RICEBRAN TECHNOLOGIES (NASDAQ:RIBT) Files An 8-K Entry into a Material Definitive Agreement

RICEBRAN TECHNOLOGIES (NASDAQ:RIBT) Files An 8-K Entry into a Material Definitive Agreement
Item 1.01

Entry into a Material Definitive Agreement

On July 14, 2017, RiceBran Technologies (“Company”), Healthy Natural, Inc. (“HN”), the Company’s wholly-owned subsidiary, and United Laboratories Manufacturing, LLC (“Buyer”) entered into an Asset Purchase Agreement (“Purchase Agreement”), to which HN agreed to sell to Buyer the assets used in HN’s contract manufacturing and packaging business (“Asset Sale”). The Asset Sale occurred simultaneously with the signing of the Purchaser Agreement.

The purchase price payable by Buyer under the Purchase Agreement consisted of approximately $18.3 million in cash and the assumption of certain liabilities. The purchase price is subject to adjustment if the estimated closing working capital with respect to the assets sold and the liabilities assumed is different than the actual closing working capital for those assets and liabilities. $225,000 of the purchase price has been deposited in an escrow account to be used to satisfy any Company obligations that may arise relating to this working capital adjustment.

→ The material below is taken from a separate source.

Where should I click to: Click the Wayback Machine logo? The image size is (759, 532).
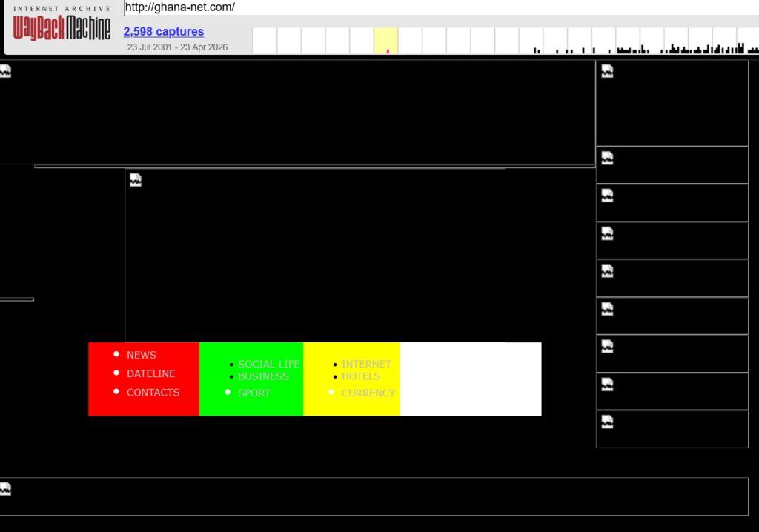tap(62, 27)

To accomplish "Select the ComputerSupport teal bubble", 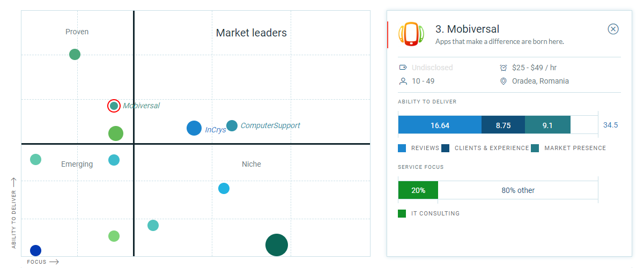I will [232, 125].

The Purchase Agreement contains customary representations, warranties and indemnification provisions. $550,000 of the purchase price has been deposited into an indemnity escrow account to satisfy indemnification claims against the Company, if any. In addition, the Purchase Agreement contains non-competition and non-solicitation provisions that restrict the Company, for a period of five years following the Asset Sale, from engaging in a business conducted by HN during the 12-month period before the closing of the Asset Sale, from diverting certain contract manufacturing businesses from Buyer and from hiring current or former employees of Buyer.

Allegiance Capital Corporation advised the Company in connection with the Asset Sale and was paid a fee of $519,350 upon the closing of the Asset Sale.

The foregoing description of the Purchase Agreement does not purport to be complete and is qualified in its entirety by reference to the full text of the Purchase Agreement, a copy of which is filed as Exhibit 2.1 to this Current Report on Form 8-K and is incorporated by reference herein.

Item 2.01

Completion of Acquisition or Disposition of Assets.

The information set forth in Item 1.01 of this Current Report on Form 8-K is hereby incorporated by reference into this Item 2.01.

Item 9.01

Financial Statements and Exhibits

(b) Pro forma financial information.

The pro forma financial information required by Item 9.01(b) of Form 8-K will be filed by amendment within four business days after the occurrence of the event that required the filing of this Current Report on Form 8-K.

(d) Exhibits.



Asset Purchase Agreement dated July 14, 2017 among the Registrant, Healthy Natural, Inc. and United Laboratories Manufacturing, LLC.*


Press Released dated July 14, 2017.

* Schedules and exhibits have been omitted to Item 602(b)(2) of Regulation S-K. A copy of any omitted schedule or exhibit will be furnished supplementally to the Securities and Exchange Commission upon request.

RiceBran Technologies Exhibit
To view the full exhibit click here


RiceBran Technologies is a human food ingredient, functional food ingredient, packaged functional food and animal nutrition company. The Company is focused on processing and marketing of nutrient dense products derived from raw rice, an underutilized by-product of the rice milling industry. The Company has two operating segments. The USA segment manufactures and distributes stabilized rice bran (SRB) (for human food ingredient and animal nutrition customers) and derivative products. The Brazil segment extracts crude rice bran oil (RBO) and defatted rice bran (DRB) from rice bran, which are then further processed into fully refined rice bran oil for sale internationally and in Brazil, compounded animal nutrition products for horses, cows, swine, sheep and poultry and a range of human food and animal nutrition products. The Brazil segment consists of the operations of Nutra S.A. LLC subsidiary, whose only operating subsidiary is Industria Riograndens De Oleos Vegetais Ltda. (Irgovel).